● Selected extract:
====

For both mutation schemes, Fig 2 (black curves, which are the same in each row) shows the cumulative distribution of the number of mitogenomes in the live population matching that of the PoI (person of interest). The distributions (see Table 1 for quantiles) are similar for the 1.2M and 300K constant models (middle and right columns), with the number of sequence matches with the PoI almost always < 1,000, but for 1.2M growth model some PoI have > 5,000 matches.

Fig 2. Cumulative distributions of the number of matching individuals.

Fig 2

Black lines show unconditional distributions. Coloured lines show the distributions conditional on m matching mitogenomes in a reference database of size n, for up to five values of m (see legend for colour codes) and three values of n (one per row). Quantiles of the distributions shown in the middle column are given in Table 2 and S3 Table for the mutation models of [13] and [14], respectively. See text for references to additional tables for the other demographic scenarios.

Table 1. Estimated quantiles of the number of matching individuals.

Key quantiles of the unconditional distributions (black curves of Fig 2).

Demographic scenario Mutation scheme
Rieux [14] Översti [13]
50% 95% 99% 50% 95% 99%
1.2M growth 387 3,835 7,361 295 2,869 5,603
1.2M const. 177 761 1,148 152 661 1,006
300K const. 193 859 1,293 149 675 1,085

These distributions are altered by conditioning on an observation of m matches in a randomly-sampled database of size n (Fig 2, coloured curves). For the largest database we now see a clear difference between the two constant-size populations. For example m = 10 represents 0.1% of the database, consistent with 300 matches in the smaller population, a value that is well supported by the unconditional distribution and so the conditional distribution is centred around 300. However, 0.1% of the larger population is 1,200, which is not supported by the unconditional distribution and so the conditional distribution is shifted towards lower values, with most support between about 600 and 1,200. There is a similar effect for the m = 10 conditional distribution in the 1.2M growth population (note the different x-axis scale).

Estimated quantiles for the solid curves in the middle column of Fig 2 are given in Table 2. For the other two demographic scenarios under the Översti mutation scheme [13], see S1 Table (300K constant) and S2 Table (1.2M growth). Corresponding quantiles for the Rieux mutation scheme [14] are given in S3 Table (1.2M constant), S4 Table (300K constant) and S5 Table (1.2M growth).

Table 2. Estimated quantiles of the number of matching individuals under the mutation scheme of [13].

====

● Collected data:
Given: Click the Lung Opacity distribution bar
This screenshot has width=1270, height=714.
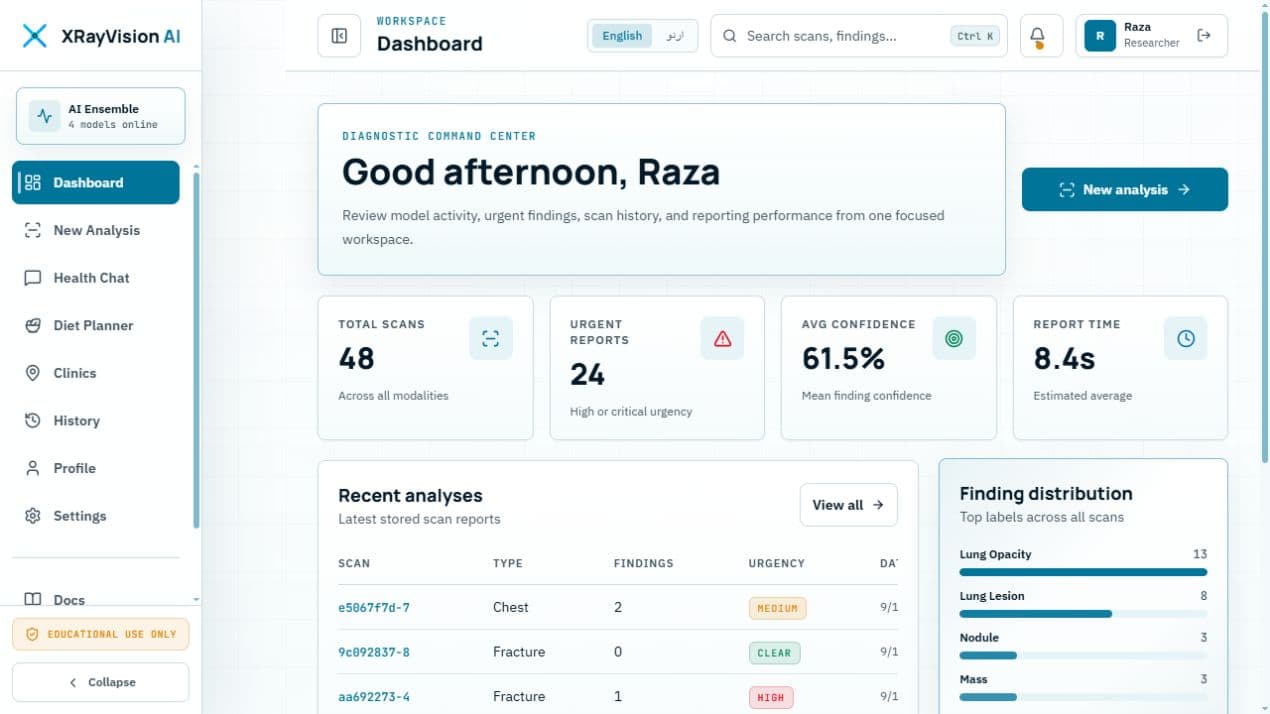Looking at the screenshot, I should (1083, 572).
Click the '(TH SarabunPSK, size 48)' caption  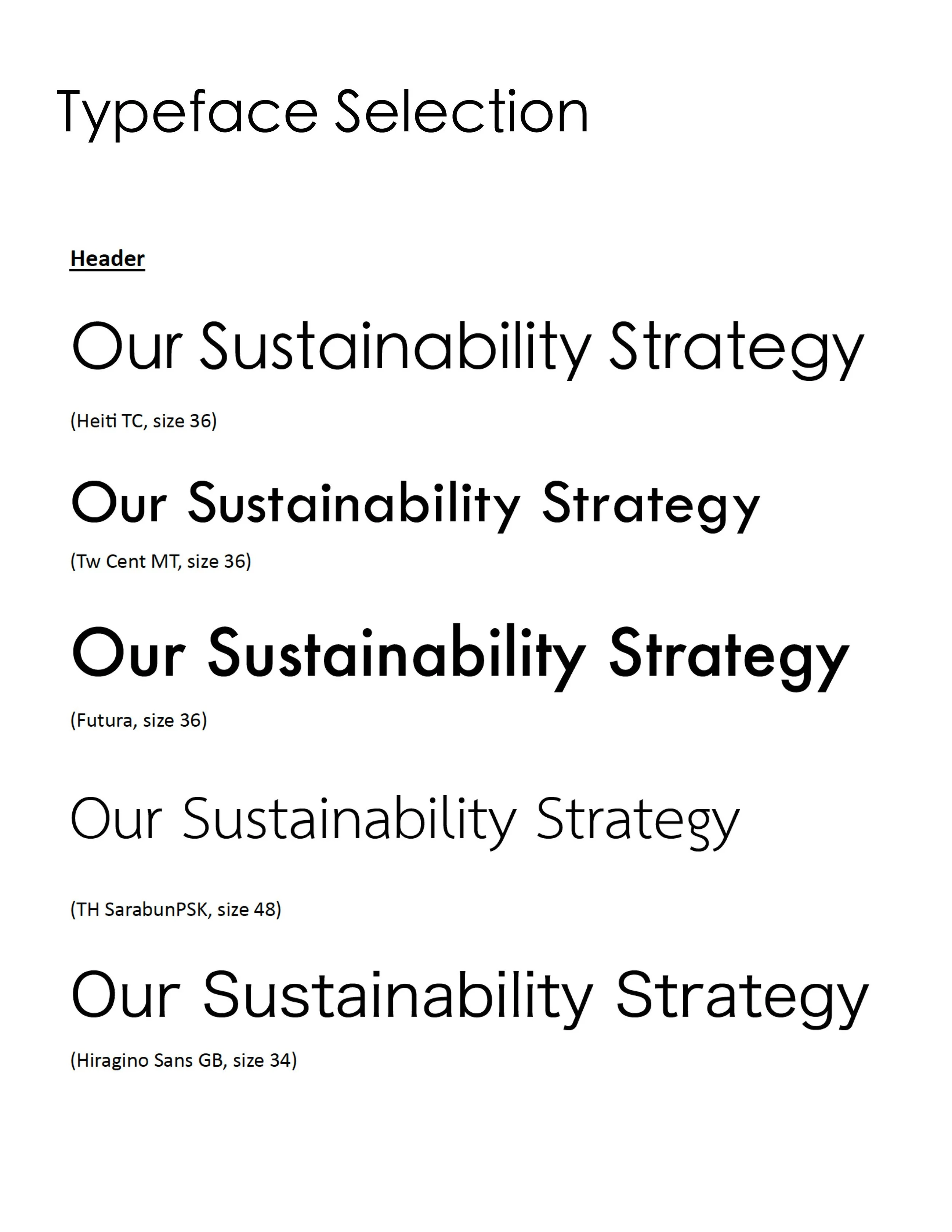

====

● Exercises to complete:
A - Rewrite the paragraph of the mitogenome matching text that begins "These distributions are altered" as a short bulleted list that keeps its main facts.
B - According to the mitogenome matching text, which table gives quantiles for the 300K constant scenario under the Rieux mutation scheme?
The data has no role here.

● Responses by item number:
A -
- Conditioning on m matches in a randomly sampled database of size n changes the distributions (colored curves in Fig 2).
- For the largest database, the two constant-size populations clearly differ.
- With m = 10 (0.1% of the database), the smaller population implies about 300 matches. The unconditional distribution supports this well, so the conditional distribution centers near 300.
- In the larger population, 0.1% is 1,200, which the unconditional distribution does not support. The conditional distribution shifts lower, with most support between about 600 and 1,200.
- The 1.2M growth population shows a similar effect for m = 10, on a different x-axis scale.

B - S4 Table.